Второе обстоятельство, которое необходимо особенно подчеркнуть, это — подготовление искусных рабочих мануфактурой. Крупная машинная индустрия не могла бы так быстро развиться в пореформенный период, если бы позади нее не стояла продолжительная эпоха подготовки рабочих мануфактурой. Напр., исследова­тели “кустарного” ткачества Покровского уезда Вла­димирской губ. отмечают замечательную “техническую умелость и опытность” ткачей Кудыкинской волости (в ней находится село Орехово и известные фабрики Морозовых): “нигде... мы не встречаем такой напря­женности в труде... здесь всегда практикуется строгое разделение труда между ткачом и шпульником... Прош­лое... выработало в кудыкинцах... совершенные технические приемы производства... умение ориентироваться при всевозможных затруднениях”[454]. “Нельзя строить фабрик в любом селении и в каком угодно числе”, — читаем о шелкоткачестве: “фабрика должна идти вслед за ткачом в те селения, где образовался путем отхода” (или, добавим, путем домашней работы) “конгингент знакомых с делом работников”[455]. Такие заведения, как петербургская фабрика обуви[lxxxix],[456] не могли бы так быстро развиться, если бы, скажем, в районе села Кимры не выработались веками искус­ные рабочие, которые теперь ударились в отход; и т. д.
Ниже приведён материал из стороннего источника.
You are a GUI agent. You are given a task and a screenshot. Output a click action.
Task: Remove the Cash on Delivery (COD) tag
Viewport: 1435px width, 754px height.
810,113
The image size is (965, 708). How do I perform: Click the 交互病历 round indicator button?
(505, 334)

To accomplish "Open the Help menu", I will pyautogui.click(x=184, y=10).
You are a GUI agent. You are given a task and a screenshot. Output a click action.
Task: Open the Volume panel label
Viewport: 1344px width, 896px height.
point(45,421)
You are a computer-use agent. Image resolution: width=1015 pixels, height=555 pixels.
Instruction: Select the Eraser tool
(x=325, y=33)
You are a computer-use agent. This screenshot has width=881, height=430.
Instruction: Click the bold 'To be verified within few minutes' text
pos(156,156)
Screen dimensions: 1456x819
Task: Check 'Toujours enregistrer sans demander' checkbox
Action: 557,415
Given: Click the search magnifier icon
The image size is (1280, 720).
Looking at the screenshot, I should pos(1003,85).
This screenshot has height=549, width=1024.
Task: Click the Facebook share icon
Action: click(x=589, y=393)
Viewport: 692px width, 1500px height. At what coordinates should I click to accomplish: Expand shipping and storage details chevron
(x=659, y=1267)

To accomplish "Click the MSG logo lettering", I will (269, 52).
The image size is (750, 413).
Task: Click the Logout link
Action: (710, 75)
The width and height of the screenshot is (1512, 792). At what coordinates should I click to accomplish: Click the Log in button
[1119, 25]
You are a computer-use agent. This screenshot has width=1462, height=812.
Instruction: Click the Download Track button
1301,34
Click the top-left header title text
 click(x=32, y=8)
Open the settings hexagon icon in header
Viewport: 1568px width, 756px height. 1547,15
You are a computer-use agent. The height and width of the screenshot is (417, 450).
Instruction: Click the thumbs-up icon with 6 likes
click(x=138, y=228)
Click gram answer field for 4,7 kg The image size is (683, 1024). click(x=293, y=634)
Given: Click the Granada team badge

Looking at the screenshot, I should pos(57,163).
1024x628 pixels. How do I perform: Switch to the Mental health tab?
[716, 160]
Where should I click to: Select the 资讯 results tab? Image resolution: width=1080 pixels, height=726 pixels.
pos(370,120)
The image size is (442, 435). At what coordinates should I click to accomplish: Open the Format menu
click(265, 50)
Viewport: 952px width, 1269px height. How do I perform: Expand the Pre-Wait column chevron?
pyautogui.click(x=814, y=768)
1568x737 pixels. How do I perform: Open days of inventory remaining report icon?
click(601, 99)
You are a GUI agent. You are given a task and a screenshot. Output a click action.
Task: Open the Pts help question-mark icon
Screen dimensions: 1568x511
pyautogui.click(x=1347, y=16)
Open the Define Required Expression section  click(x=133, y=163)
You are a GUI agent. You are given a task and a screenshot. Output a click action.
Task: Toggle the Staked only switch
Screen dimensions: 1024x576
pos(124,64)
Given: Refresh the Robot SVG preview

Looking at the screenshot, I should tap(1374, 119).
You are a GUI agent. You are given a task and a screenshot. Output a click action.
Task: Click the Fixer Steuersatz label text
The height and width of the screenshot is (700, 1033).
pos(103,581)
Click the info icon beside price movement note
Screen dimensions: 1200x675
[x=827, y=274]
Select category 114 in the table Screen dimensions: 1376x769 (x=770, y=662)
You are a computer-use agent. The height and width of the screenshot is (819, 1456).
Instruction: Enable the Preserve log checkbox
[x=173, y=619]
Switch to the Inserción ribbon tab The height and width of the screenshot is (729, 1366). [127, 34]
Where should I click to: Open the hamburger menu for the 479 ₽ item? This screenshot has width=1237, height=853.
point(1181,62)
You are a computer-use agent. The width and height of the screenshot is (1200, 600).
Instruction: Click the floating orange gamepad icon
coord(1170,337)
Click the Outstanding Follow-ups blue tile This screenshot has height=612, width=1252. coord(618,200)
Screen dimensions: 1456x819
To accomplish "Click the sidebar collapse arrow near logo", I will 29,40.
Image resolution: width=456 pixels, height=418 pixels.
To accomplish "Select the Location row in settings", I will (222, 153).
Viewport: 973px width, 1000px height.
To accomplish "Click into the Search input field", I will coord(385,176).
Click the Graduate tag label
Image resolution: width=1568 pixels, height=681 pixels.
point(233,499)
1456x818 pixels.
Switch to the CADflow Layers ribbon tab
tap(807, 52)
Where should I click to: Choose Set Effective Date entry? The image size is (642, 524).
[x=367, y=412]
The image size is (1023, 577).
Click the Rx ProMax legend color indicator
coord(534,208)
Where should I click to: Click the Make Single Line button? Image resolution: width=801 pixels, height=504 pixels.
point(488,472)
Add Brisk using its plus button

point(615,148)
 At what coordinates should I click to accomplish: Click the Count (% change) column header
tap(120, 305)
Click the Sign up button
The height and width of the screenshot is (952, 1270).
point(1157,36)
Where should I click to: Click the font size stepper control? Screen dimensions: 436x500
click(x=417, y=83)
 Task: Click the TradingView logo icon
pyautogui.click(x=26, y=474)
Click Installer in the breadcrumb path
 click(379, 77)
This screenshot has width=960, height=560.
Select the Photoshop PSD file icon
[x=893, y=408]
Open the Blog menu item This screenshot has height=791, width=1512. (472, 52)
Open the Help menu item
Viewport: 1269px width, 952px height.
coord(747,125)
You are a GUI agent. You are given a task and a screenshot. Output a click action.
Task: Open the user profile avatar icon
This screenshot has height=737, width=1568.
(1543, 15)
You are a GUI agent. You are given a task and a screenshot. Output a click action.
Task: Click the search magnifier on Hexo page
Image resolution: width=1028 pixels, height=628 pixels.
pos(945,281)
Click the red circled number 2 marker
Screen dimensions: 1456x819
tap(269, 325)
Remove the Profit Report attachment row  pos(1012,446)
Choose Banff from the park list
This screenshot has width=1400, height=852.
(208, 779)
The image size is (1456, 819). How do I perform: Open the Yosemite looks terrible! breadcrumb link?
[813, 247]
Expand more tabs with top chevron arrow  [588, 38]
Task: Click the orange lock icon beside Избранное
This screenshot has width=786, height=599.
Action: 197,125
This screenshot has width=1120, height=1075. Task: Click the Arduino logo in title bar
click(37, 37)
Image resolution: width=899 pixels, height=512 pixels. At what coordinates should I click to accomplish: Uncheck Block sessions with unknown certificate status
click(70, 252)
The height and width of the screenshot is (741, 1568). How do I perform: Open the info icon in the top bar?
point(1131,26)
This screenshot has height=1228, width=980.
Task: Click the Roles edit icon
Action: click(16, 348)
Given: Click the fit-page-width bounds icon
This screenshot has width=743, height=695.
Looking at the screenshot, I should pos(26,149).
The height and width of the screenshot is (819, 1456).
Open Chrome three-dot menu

Поэтому, между прочим, очень важное значение имеет образование мануфактурой целого ряда крупных райо­нов, специализировавшихся на известном производстве и выработавших массы искусных рабочих[457].

Разделение труда в капиталистической мануфактуре ведет к уродованию и калечению рабочего, — в том числе и детальщика-“кустаря”. Появляются виртуозы и калеки разделения труда, первые—как редкостные еди­ницы, возбуждающие изумление исследователей[458]; вторые — как массовое появление “кустарей” слабо­грудых, с непомерно развитыми руками, с “односторон­ней горбатостью”[459] и т. д., и т. д.